Kutipan Teks:
Dengan tegas ia pun menjawab bahwa tugas peliputan yang diberikan kepadanya bersifat ‘agak mendadak’ sehingga ia tidak sempat membaca mengenai kasusnya secara detil. “Yang saya tahu, pokoknya David itu punya suatu ‘penemuan’ penting.. lalu dibunuh. Begitu kan, Pak?” Katanya.

Pada sidang hari itu telah didengarkan kesaksian dari patologis, menjelaskan mengenai hasil otopsi dan luka-luka yang ditemukan di tubuh David. Selain itu, juga dihadirkan beberapa saksi yang masing-masing mengaku mengetahui menit-menit terakhir menjelang dan saat David jatuh dari ketinggian. Dari 20 orang saksi yang dihadirkan dan dimintai keterangan di hadapan majelis hakim, seluruhnya memberikan indikasi bahwa kematian David merupakan akibat tindakan bunuh diri (Secara luas dan terbuka, proses persidangan ini telah diberitakan di media massa Singapura, namun tidak di media Tanah Air).

Hal ini tentu saja berpotensi melahirkan kontradiksi mengingat opini di media massa Tanah Air sangat diwarnai arus spekulasi yang “menginginkan” status kematian David adalah akibat tindakan pembunuhan (criminals), dan bukan bunuh diri.

Sidang coroner tersebut akhirnya hanya berjalan selama 5 hari, setelah hakim menerima permintaan pihak keluarga David agar Sidang ditunda untuk memberi cukup waktu menghadirkan saksi-saksi yang dikehendaki pihak keluarga. Sidang berikutnya pun lalu dijadwalkan tanggal 17-19 Juni dan 24-25 Juni 2009, dengan harapan akan mendapatkan keputusan pengadilan yang lebih akurat.

Ketika tanggal 17 Juni 2009 pun akhirnya tiba, sidang telah dilanjutkan dengan menghadirkan saksi-saksi berikutnya yang telah dicatat dalam daftar saksi, termasuk dua orang saksi yang dihadirkan atas permintaan pihak keluarga. Dari laporan jalannya persidangan dan juga liputan media massa setempat, terdapat kesan semakin kuatnya indikasi bahwa kematian David adalah akibat bunuh diri. Hadirnya dua orang saksi (teman David) yang diusulkan pihak keluarga bahkan tidak memberi gambaran berarti mengenai motif kematian David, selain bahwa David digambarkan sebagai orang yang normal menjelang kematiannya, sementara saksi lainnya menggambarkan David sebagai seseorang yang tengah dirundung masalah, khususnya terkait dengan final year project.

Sementara sidang masih berlangsung, saya saat itu berandai-andai mengenai kemungkinan yang bakal terjadi. Bagaimana seandainya sidang coroner ini akhirnya memutuskan bahwa kematian David adalah akibat bunuh diri (suicide)? Sementara pihak keluarga David terkesan memiliki keyakinan kuat bahwa kematian David bukanlah karena bunuh diri melainkan pembunuhan (criminals). Yang terjadi kemudian, tentu saja, adalah ‘pertentangan' antara spekulasi dan fakta di pengadilan .

Baris yang Ditampilkan:
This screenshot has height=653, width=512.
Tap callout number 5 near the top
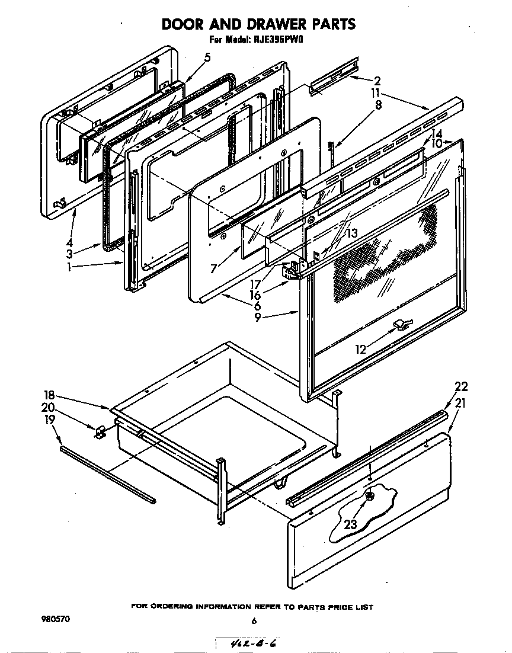click(207, 57)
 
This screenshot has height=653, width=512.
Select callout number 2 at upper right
click(377, 81)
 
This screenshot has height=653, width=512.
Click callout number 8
click(378, 105)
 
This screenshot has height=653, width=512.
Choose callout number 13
click(352, 234)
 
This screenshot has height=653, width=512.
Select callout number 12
click(361, 350)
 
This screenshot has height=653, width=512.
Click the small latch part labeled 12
click(401, 324)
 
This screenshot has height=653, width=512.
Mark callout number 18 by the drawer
click(49, 395)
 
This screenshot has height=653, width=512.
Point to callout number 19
click(49, 420)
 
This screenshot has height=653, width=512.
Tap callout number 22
click(461, 387)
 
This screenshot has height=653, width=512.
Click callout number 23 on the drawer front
click(351, 524)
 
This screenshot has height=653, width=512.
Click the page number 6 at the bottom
click(253, 621)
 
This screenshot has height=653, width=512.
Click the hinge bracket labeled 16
click(290, 271)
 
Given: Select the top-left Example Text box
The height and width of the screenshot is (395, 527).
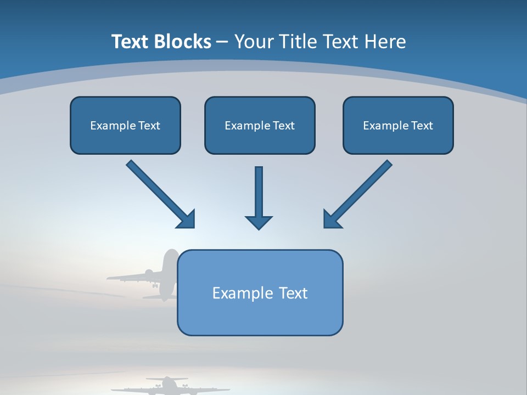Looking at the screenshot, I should click(x=125, y=125).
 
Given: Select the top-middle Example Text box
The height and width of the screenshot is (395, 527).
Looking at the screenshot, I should click(x=260, y=125).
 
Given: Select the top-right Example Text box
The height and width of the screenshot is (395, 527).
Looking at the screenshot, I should click(x=398, y=125).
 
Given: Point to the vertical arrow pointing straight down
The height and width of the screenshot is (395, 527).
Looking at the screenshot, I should click(x=259, y=192).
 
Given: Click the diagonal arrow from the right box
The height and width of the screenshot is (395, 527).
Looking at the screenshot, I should click(x=362, y=190).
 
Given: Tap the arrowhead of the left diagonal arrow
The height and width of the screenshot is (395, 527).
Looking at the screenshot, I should click(x=187, y=219).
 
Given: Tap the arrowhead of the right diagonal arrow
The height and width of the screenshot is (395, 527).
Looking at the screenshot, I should click(x=332, y=219).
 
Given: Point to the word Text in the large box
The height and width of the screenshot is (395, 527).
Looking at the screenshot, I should click(x=294, y=293).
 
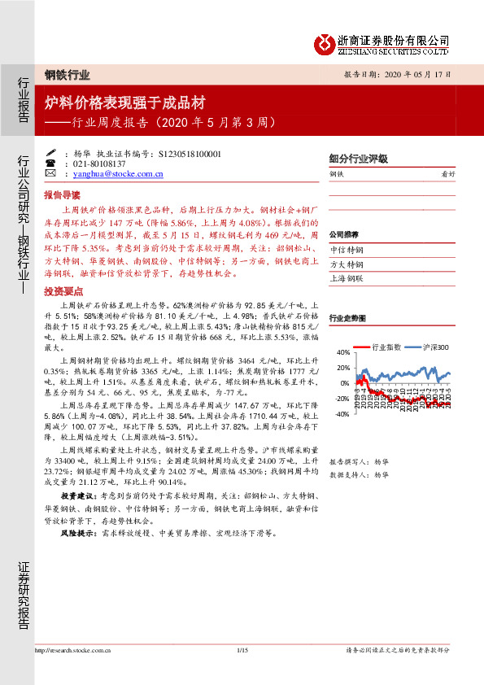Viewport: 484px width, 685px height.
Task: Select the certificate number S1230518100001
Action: (x=190, y=153)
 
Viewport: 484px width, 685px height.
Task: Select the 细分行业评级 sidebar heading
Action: (x=358, y=159)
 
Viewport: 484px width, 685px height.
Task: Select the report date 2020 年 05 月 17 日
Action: (x=414, y=74)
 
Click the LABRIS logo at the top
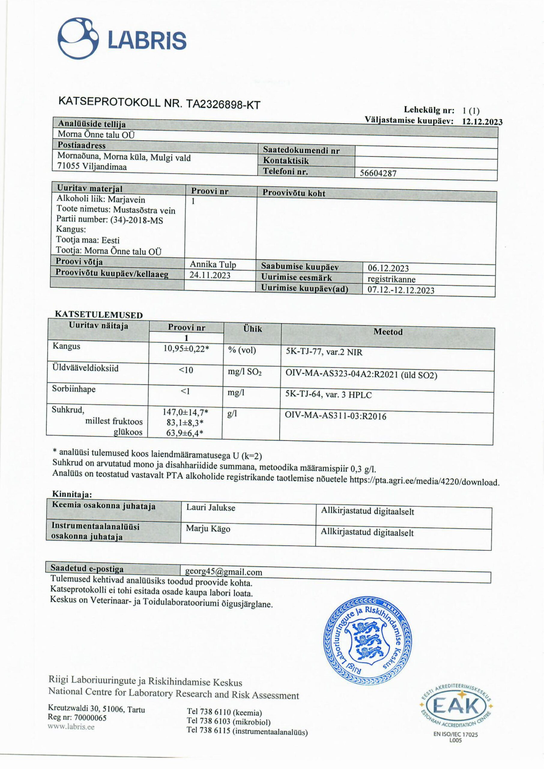pyautogui.click(x=122, y=39)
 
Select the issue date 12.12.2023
pyautogui.click(x=482, y=122)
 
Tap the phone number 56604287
pyautogui.click(x=378, y=173)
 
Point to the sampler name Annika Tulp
pyautogui.click(x=213, y=264)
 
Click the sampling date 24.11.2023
pyautogui.click(x=210, y=275)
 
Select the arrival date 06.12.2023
pyautogui.click(x=388, y=268)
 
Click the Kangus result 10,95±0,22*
pyautogui.click(x=186, y=348)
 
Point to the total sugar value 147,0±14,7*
pyautogui.click(x=186, y=412)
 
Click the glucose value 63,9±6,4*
pyautogui.click(x=185, y=433)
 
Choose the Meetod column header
pyautogui.click(x=388, y=332)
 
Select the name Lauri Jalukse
pyautogui.click(x=211, y=508)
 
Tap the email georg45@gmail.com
pyautogui.click(x=223, y=572)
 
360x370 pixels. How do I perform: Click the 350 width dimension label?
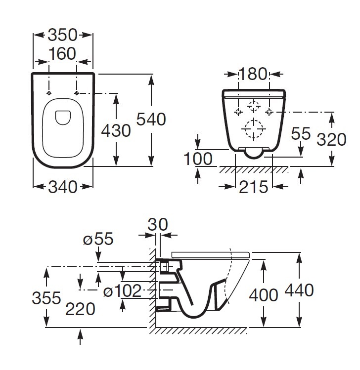tap(62, 35)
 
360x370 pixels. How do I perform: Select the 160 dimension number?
tap(62, 54)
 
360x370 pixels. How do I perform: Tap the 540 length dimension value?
tap(151, 119)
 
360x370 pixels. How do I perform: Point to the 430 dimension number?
tap(116, 130)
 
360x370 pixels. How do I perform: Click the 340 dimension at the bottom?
tap(63, 187)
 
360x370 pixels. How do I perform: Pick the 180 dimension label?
tap(253, 74)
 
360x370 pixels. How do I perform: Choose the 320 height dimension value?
tap(331, 139)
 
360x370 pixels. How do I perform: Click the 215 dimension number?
tap(254, 187)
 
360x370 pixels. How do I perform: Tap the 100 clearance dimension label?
tap(198, 159)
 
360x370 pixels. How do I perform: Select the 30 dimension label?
tap(158, 224)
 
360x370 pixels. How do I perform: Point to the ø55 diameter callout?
tap(98, 239)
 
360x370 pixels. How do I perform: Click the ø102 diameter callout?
tap(122, 290)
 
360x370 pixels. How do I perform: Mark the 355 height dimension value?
tap(46, 297)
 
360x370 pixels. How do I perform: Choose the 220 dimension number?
tap(80, 309)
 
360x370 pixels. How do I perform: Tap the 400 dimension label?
tap(264, 295)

Petunjuk Tugas:
1. Jawab pertanyaan berikut berdasarkan kutipan tentang sidang coroner David:
(a) Berapa orang saksi yang dihadirkan dan dimintai keterangan di hadapan majelis hakim pada sidang hari itu?
(b) Berapa hari sidang coroner itu akhirnya berjalan?
(c) Pada tanggal berapa saja sidang berikutnya dijadwalkan?
2. Teruskan kutipan tentang sidang coroner David, mulai sesudah kalimat terakhirnya.

Jawaban Tiap Tugas:
1.
(a) 20 orang saksi.
(b) 5 hari.
(c) 17–19 Juni dan 24–25 Juni 2009.

2.
Yang saya tahu, spekulasi tidaklah mengenal batas, semua asumsi bisa dikembangkan dengan berbagai teori atau logika, sementara fakta tidak bisa demikian karena dibatasi oleh keadaan, waktu dan tempat sehingga sangat terikat pada kenyataan, bukan semata keyakinan dan perkiraan.

Namun untuk membuktikan keyakinan tersebut tentu saja bukan hal yang mudah. Sepanjang menyangkut hukum positif yang berlaku antar manusia di dunia yang fana ini, kekuatan bukti dan saksi menjadi penentu utama. Dalam konteks ini, sungguh tidak mudah bagi pihak keluarga David untuk meyakinkan pengadilan bahwa spekulasinya bisa dibuktikan. Semua saksi yang dihadirkan di persidangan, termasuk saksi dari pihak keluarga, cenderung sama mengungkap bahwa kematian David karena bunuh diri.

Hal yang menurut saya cukup berani adalah munculnya spekulasi bahwa “pembunuhan” David terjadi karena David diketahui sedang melakukan riset yang sangat luar biasa, menyangkut “penemuan” teknologi baru 3 dimensi yang super canggih. Spekulasi ini telah dibantah oleh pihak Nanyang Technological University (NTU) yang menyatakan bahwa :

“As to thespeculation on the “technology created by David” the university did not receive any information from David or any other sources about it. As far as we know, no such claim exists. David's first three semesters exam results were good enough (above 3.5 in Grade Point Average (GPA)) to get his scholarship renewed. He did not obtain the requisite "above 3.5 GPA" scorein the subsequent 4 semesters and was given 3 letters urging him to improve and to seek help before his scholarship was terminated. He had also not been coping well with his Final Year Project. His overall GPA has been above 3.0 which would have qualified him to graduate with a 3rd Class Honours if he were to maintain his performance.”

(Terhadap adanya spekulasi mengenai “penemuan teknologi oleh David”, pihak Universitas tidak mengetahui mengenai hal itu dari David ataupun dari sumber-sumber lain. Sejauh yang kami ketahui, tidak ada pengakuan mengenai hal itu. Hasil ujian David pada 3 semester awal cukup baik (di atas 3,5 GPA) sehingga beasiswanya dapat dilanjutkan. Namun, ia gagal mencapai nilai rata-rata “di atas 3,5” tersebut pada 4 semester sesudahnya, dan karenanya telah diberikan 3 surat peringatan agar memperbaiki nilanya dan meminta bantuan sebelum beasiswanya dihentikan. Ia juga tidak berhasil dalam mengerjakan Tugas Akhirnya. Nilai rata-rata yang diraihnya di atas 3,0 sehingga hanya bisa lulus dengan predikat “3rd Class Honour” bila tetap bertahan dengan nilai tersebut.)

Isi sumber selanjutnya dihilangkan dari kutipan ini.